Who each is best for
- GOOGL: Fits investors seeking long-term capital appreciation in a diversified technology and advertising platform with modest dividend income, comfortable holding a single stock with market-level beta sensitivity, and planning to reinvest distributions or rely on price gains as the primary return driver.
- GOOY: Fits income-focused investors willing to accept capped upside in exchange for high current yield, drawn to the weekly payout cadence, and accepting the tradeoff that covered calls sacrifice participation in large rallies above strike prices; designed for those comfortable with a small, new fund structure.
Key risks to know
- Call strike cap. Covered calls limit upside to the strike price established at each roll. If GOOGL rallies sharply, GOOY shareholders participate only to the strike; the fund may be called away, forcing repositioning and missing further gains. This is the structural cost of the high yield.

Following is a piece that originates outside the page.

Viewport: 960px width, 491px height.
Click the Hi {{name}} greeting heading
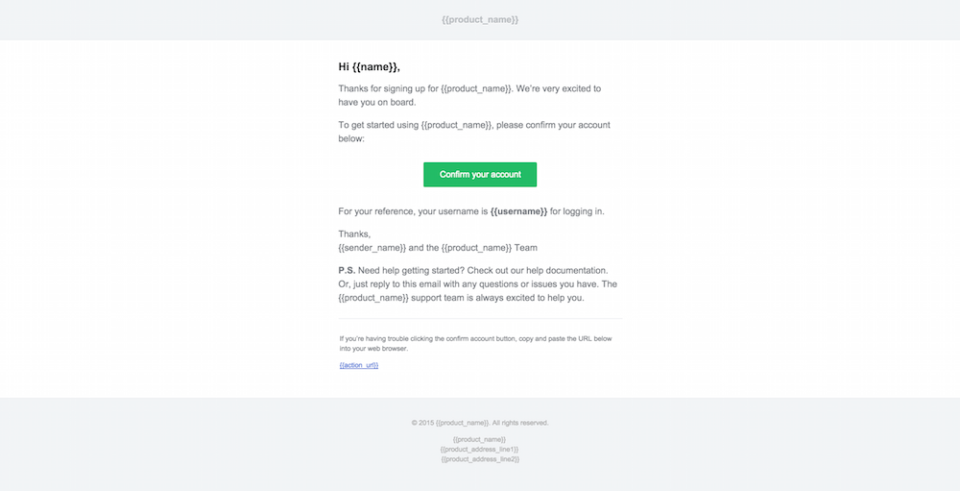[369, 67]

- NAV erosion at high distribution rates. A 31.23% annualized yield paid weekly suggests significant return-of-capital treatment; over time, if GOOGL appreciation does not offset distributions, NAV will erode. The fund's short history (less than one year old) has not yet tested this under varied market conditions.
- Single-stock concentration and options roll risk. GOOY holds only GOOGL shares; there is no diversification. If call options become harder to sell profitably—either because implied volatility collapses or GOOGL enters a prolonged downturn—the fund's income model depends on management's ability to source attractive strikes, and distributions may decline materially.
- Expense drag in a low-yield base. The 0.99% annual expense ratio is material when the underlying GOOGL yield is 0.23%. That fee alone consumes a large portion of any dividend recovered through options sales.
Bottom line
GOOGL is a traditional long equity position in Alphabet with modest yield and full upside participation; GOOY trades upside potential for high current income funded largely by option premium. If you prioritize capital appreciation and are comfortable waiting for growth to compound, GOOGL's simplicity and lower friction appeal; if you want maximum current yield and accept capped gains, GOOY's weekly distributions warrant serious consideration of its structural tradeoffs and the risk that NAV erosion could offset the high payout rate. Past performance does not predict future results.
AI-generated analysis for educational purposes only. Verify important details independently; past performance does not guarantee future results.